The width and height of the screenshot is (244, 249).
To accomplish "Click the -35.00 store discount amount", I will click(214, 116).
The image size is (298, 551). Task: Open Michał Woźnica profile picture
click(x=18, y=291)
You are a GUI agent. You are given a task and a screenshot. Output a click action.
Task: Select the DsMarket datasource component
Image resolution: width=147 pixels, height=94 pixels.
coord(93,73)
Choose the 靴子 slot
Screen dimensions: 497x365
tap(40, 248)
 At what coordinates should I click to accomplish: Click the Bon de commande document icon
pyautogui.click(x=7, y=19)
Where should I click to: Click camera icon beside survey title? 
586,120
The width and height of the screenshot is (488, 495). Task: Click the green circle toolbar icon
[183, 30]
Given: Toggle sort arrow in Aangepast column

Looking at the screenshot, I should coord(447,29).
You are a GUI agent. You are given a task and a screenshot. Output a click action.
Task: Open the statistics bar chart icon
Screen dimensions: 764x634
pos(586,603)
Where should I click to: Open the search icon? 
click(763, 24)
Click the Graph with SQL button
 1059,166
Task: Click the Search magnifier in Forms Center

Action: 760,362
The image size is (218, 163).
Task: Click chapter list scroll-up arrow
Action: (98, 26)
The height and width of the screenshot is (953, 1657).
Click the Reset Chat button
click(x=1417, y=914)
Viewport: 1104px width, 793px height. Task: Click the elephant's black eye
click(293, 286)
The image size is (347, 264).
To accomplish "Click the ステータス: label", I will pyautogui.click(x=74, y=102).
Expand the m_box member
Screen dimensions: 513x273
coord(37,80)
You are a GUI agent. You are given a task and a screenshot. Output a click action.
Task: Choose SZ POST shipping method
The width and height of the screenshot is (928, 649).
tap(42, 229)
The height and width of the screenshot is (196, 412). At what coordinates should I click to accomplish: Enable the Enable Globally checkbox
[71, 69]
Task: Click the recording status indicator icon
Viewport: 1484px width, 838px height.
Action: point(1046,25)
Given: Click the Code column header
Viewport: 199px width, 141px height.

------------------------------------------------------------

All lines from the one that contains "Given: Toggle sort arrow in Aangepast column" through the end of the material are to be quoted exactly, with both ends included.

REPLY TO THE TASK:
Given: Toggle sort arrow in Aangepast column

Looking at the screenshot, I should coord(447,29).
You are a GUI agent. You are given a task and a screenshot. Output a click action.
Task: Open the statistics bar chart icon
Screen dimensions: 764x634
pos(586,603)
Where should I click to: Open the search icon? 
click(763, 24)
Click the Graph with SQL button
 1059,166
Task: Click the Search magnifier in Forms Center

Action: 760,362
The image size is (218, 163).
Task: Click chapter list scroll-up arrow
Action: (98, 26)
The height and width of the screenshot is (953, 1657).
Click the Reset Chat button
click(x=1417, y=914)
Viewport: 1104px width, 793px height. Task: Click the elephant's black eye
click(293, 286)
The image size is (347, 264).
To accomplish "Click the ステータス: label", I will pyautogui.click(x=74, y=102).
Expand the m_box member
Screen dimensions: 513x273
coord(37,80)
You are a GUI agent. You are given a task and a screenshot. Output a click action.
Task: Choose SZ POST shipping method
The width and height of the screenshot is (928, 649).
tap(42, 229)
The height and width of the screenshot is (196, 412). At what coordinates should I click to accomplish: Enable the Enable Globally checkbox
[71, 69]
Task: Click the recording status indicator icon
Viewport: 1484px width, 838px height.
Action: point(1046,25)
Given: Click the Code column header
Viewport: 199px width, 141px height.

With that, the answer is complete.